De dieselmotoren hadden nogal met storingen en slijtage te kampen en AEC bood een verbeterde motor aan, de AEC AH 1199/6B Deze beviel beter en werd in 1963 in alle treinstellen aangebracht waarbij tevens een extra koelelement werd geplaatst. De DE-1 behield de oude motoren met de daarbij behorende koelperikelen; deze werden pas in 1976 opgelost door het toepassen van een ander type koeler.
Renoveratie
In de loop der jaren was er steeds minder waardering voor DE-1 en DE-2 wat onder andere ook veroorzaakt werd door de soberheid van het interieur. In 1973 besloot NS 25 treinstellen zodanig te renoveren dat zij tot in de jaren negentig zouden kunnen blijven rijden en dan samen met Plan U (DE-3) in één grote bestelling te vervangen. In het noorden van het land werden de Blauwe Engelen tussen 1981 en 1983 verdrongen door het nieuwe DH-materieel, de Wadlopers.
De ombouw van de treinstellen hield onder andere in vergroting van vervoerscapaciteit door het vervallen van de bagage-afdeling, nieuw interieur met de betere Compin-banken zoals toegepast in de Sprinters, automatisch sluitende deuren, nieuwe ramen, versterking en verfraaiing van de neus, het op gelijke hoogte brengen van de rijtuigvloer ter plaatse van de balkons en het overschilderen in de NS-huisstijl geel.

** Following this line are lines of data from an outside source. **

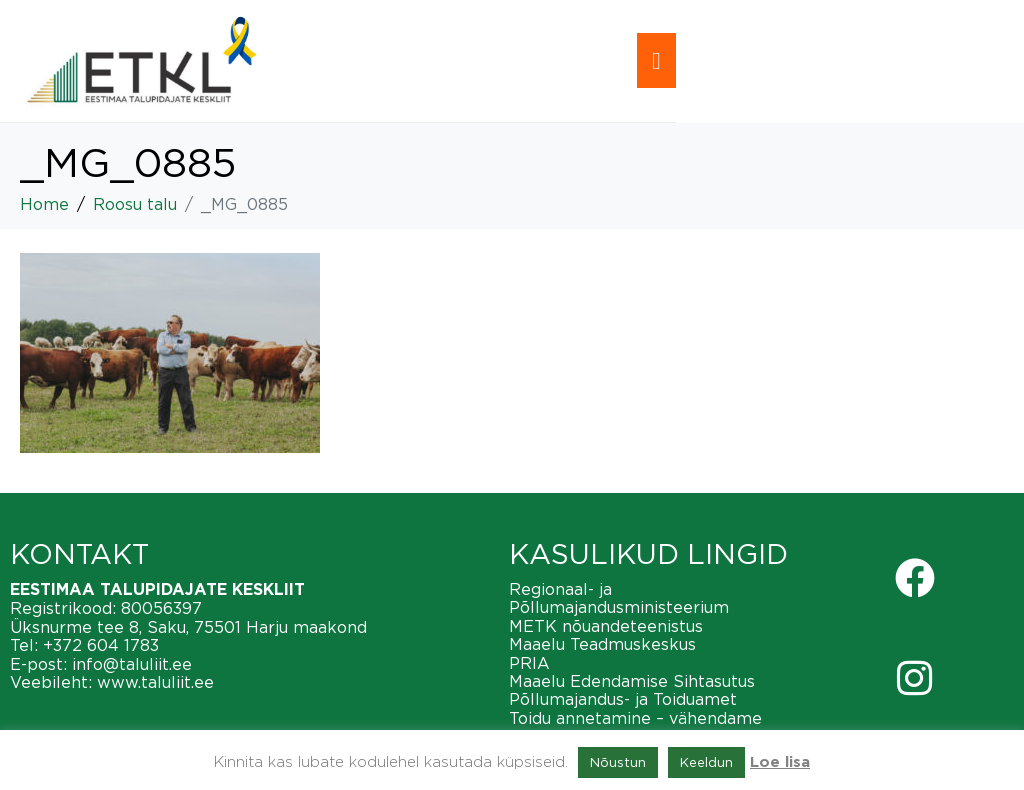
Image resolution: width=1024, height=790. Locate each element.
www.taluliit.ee (155, 682)
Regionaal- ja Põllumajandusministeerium (619, 598)
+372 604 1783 (101, 645)
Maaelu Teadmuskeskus (602, 644)
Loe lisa (780, 762)
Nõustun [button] (618, 762)
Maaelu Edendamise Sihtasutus (632, 681)
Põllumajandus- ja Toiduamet (623, 699)
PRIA (529, 663)
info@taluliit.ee (132, 664)
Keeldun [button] (706, 762)
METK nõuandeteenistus (606, 626)
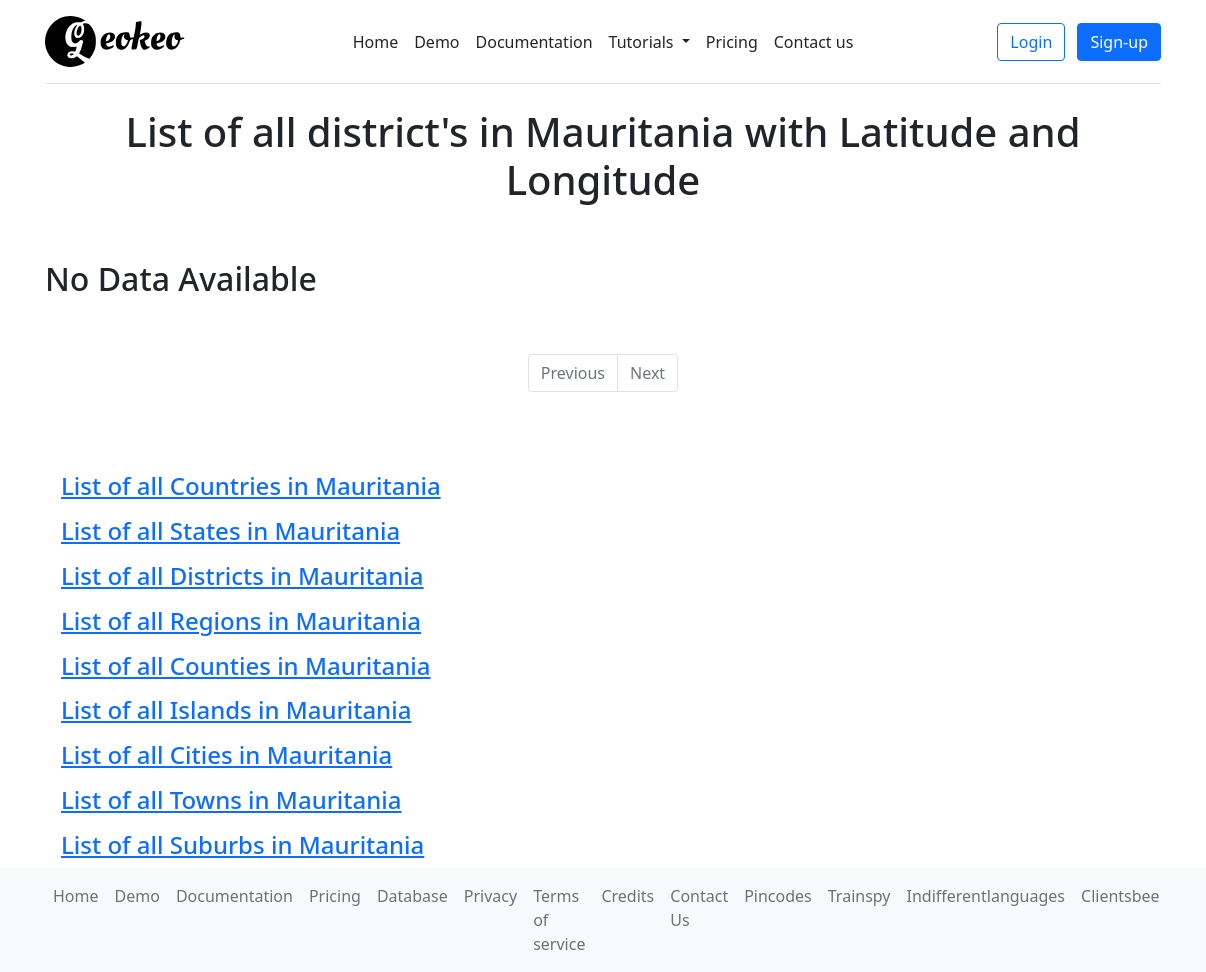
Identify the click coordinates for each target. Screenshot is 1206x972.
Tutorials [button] (643, 42)
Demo (436, 42)
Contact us (814, 42)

Motorisch was de grootste verandering de vervanging van de dieselmotoren door een 6-cilinder motor van Cummin met een vermogen van 300 pk maar afgesteld op 240 pk. De koeling werd verbeterd door het aanbrengen van dakkoelers waardoor het aanzien van de treinstellen mede door de nieuwe gele kleur nogal veranderde. Het eerste verbouwde treinstel de 161 kwam in 1976 op de baan en de overige 24 treinstellen met de nummers 162 - 186 werden tussen 1976 en 1981 verbouwd. De kosten bedroegen ca. 1 miljoen gulden per treinstel. De overige treinstellen DE-2 en alle DE-1 motorrijtuigen werden niet verbouwd maar kregen in 1982/83 nog een grote opknapbeurt. Ze konden overigens gekoppeld worden aan de gerenoveerde treinstellen.
Sloop
Per 1 juni 1985 werden de niet gerenoveerde DE-eenen en DE-tweeën buiten dienst gesteld en vervolgens gesloopt. Van de DE-1 is één exemplaar bewaard gebleven en deze staat sinds 1996 rijvaardig opgesteld in het Spoorwegmuseum evenals het voormalige inspectierijtuig de 'Kameel' die technisch gezien gelijk is aan een DE-1. Op het Kamperlijntje hebben tussen september 1994 en oktober 1996 de 162 en 163 als vaste treinstellen dienst gedaan vanwege een proef met een lichtkrant met plaatselijke berichten en reclameboodschappen. De gerenoveerde treinstellen bleven in dienst tot 30 juni 1997 toen het nieuwe DM’90 dieselmaterieel zijn intrede had gedaan en hun taak overnam. Vanwege de vele aanloopperikelen met dit materieel vielen de DE-tweeën daarna nog wel eens in. Voor het laatst werd vanuit Zwolle vanwege materieeltekort op 15 september drie gekoppelde treinstellen DE-2 ingezet naar Kampen nl. de 164, 170 en 180. De 180 raakte in de loop van de dag defect en werd samen met de 164 afgekoppeld waarna de 180 als laatste trouw de dienst uitreed.
De 180 en 186 hebben daarna tot 2001 nog dienst gedaan bij Syntus op de lijn Almelo – Mariënberg met als plukstel de 164. De 186 is nu eigendom van de vereniging Historisch Streekvervoer Achterhoek in Winterswijk en is regelmatig te zien op de Nederlandse spoorlijnen voor speciale ritten soms gekoppeld aan de blauwe 41 uit het Spoorwegmuseum. De 179 is geschonken aan de ZLSM in Limburg met als plukstel de 178 die na volledig kaalgeplukt te zijn alsnog bij de sloper terecht kwam. De 180 is in het bezit de HIJSM in Haarlem maar is niet rijvaardig. Zo is heden ten dage nog steeds het oude DE-1 en DE-2 materieel te zien en ...... te horen.